Week Twenty-Five: A Discussion Of Summer And Why This Blog Post Is So Late

Why hello!

I realize it's been a rather long while, and that, as of now, I am a month behind ohttp://www.blogger.com/img/blank.gifn my project. My plans are to fix this by creating a series of blogs. I will firstly, catch up, and secondly, I will attempt to actually finish this year-long project in a blaze of glory, not a puddle of failure. xD

Currently, this project is in the puddle of failure phase. But never fear, dear readers, THIS BLOG WILL SURVIVE.

So, I've been doing pretty much everything, which is why I haven't had any time to properly blog. Between having the ever-charming Nick over to my house for a whole week, continuing rather large home-improvement projects, having parties and things, going on vacation, and still keeping up with the classes/workshops I participate in, getting ready for HP7 part 2 and writing some new music, I haven't even had any time to sit and READ, which has been a travesty all unto itself.

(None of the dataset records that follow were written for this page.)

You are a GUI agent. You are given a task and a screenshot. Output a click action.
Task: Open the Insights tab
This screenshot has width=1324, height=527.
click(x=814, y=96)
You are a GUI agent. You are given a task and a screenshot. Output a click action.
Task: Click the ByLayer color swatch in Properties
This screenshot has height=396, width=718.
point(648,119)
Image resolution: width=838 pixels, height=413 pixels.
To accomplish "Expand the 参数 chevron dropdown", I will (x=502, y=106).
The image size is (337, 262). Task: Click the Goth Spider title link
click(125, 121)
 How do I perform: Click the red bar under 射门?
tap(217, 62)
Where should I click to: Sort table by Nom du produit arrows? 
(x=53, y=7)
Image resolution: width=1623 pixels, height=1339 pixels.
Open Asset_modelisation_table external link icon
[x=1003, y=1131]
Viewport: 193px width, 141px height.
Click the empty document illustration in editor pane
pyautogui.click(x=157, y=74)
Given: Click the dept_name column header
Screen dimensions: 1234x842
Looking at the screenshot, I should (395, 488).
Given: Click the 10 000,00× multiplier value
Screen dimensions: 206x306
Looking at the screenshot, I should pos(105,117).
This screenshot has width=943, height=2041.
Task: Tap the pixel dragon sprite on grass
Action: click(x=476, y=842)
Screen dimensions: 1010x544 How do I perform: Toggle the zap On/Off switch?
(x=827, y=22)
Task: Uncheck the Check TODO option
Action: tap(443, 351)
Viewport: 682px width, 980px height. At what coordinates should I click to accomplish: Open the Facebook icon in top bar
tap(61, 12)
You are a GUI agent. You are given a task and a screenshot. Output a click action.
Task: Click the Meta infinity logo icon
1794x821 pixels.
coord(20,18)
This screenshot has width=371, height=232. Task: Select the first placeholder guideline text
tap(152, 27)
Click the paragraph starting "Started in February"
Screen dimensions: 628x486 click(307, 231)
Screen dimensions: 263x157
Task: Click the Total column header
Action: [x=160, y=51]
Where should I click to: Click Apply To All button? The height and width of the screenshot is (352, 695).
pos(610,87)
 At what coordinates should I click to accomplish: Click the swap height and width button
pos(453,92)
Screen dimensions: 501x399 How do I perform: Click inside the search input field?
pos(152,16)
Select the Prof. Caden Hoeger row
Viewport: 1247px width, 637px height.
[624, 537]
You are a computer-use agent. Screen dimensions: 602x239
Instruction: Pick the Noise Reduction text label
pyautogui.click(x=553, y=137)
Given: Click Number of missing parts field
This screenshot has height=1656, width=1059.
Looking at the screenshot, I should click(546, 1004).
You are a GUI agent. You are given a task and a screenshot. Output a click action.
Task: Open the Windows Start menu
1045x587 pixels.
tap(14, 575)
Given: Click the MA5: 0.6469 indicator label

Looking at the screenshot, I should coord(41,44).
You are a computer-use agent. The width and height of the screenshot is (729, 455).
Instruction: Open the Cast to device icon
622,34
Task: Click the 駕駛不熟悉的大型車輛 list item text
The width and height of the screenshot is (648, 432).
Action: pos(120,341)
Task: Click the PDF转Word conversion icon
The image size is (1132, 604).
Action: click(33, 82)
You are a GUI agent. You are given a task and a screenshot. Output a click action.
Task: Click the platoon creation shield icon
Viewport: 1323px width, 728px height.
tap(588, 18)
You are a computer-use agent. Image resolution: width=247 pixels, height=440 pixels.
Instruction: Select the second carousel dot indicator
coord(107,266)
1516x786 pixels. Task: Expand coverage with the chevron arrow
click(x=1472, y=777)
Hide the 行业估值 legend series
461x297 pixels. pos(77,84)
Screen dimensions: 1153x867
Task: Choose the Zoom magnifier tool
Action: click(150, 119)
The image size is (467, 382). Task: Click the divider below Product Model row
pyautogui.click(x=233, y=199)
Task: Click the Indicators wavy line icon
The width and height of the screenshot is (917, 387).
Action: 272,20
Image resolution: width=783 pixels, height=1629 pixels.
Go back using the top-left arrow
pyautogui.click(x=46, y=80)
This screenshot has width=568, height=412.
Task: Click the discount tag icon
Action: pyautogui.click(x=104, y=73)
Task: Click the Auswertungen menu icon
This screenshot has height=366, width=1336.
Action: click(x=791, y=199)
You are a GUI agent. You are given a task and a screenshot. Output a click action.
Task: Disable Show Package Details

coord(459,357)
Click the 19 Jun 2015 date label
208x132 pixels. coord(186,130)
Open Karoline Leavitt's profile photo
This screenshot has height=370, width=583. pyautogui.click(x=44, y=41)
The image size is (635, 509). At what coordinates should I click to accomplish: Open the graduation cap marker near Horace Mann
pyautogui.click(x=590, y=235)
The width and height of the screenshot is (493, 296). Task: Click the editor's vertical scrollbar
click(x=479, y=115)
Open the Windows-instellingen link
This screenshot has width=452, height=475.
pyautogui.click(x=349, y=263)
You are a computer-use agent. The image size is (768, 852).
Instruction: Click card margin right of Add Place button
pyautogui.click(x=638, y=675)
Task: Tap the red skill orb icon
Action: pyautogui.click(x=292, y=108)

Just a few days ago, I managed to get to a library, and I subsequently curled up with my books, and haven't let go since. I still have my summer re-read of Taggerung and Pearls of Lutra, which are my two favorite Redwall books. Yes, I know. I'm nineteen, and I read Redwall. I own almost every one of those books, and despite the fact that they're certainly follow a formula, I've read each one numerous times.

I can probably tell you the full history of the vermin hordes in Mossflower, and the chronicles of the Badger Lords in order (not the order the books were released in, the order that the story follows), and more than likely, I could draw up a half-way decent map of the Abbey.

There are some books that I read as comfort food, when life is getting too crazy, when my grandmother was diagnosed with cancer, when I have no time to breathe, I can set aside a few minites to scan a page or two of a book that I've read over and over again. And every time I read that book, I return to an old friend. I might remember the dialouge, and I might hum the songs when they appear in the text, and I might know who dies in the end, what the end result of a prophecy or a riddle is, but that doesn't matter. In between the pages of that book, I've found a small piece of sanity where I had none before.

Thankfully, there's no disaster in my life that calls for pulling out the Redwall books, but I still like to read them when it's summer.

I can lay back on the grass, begin the story, and just think about living in a tiny stone abbey, eating food made by ottercooks and dreaming of a sword that belonged to a small warrior with a big heart.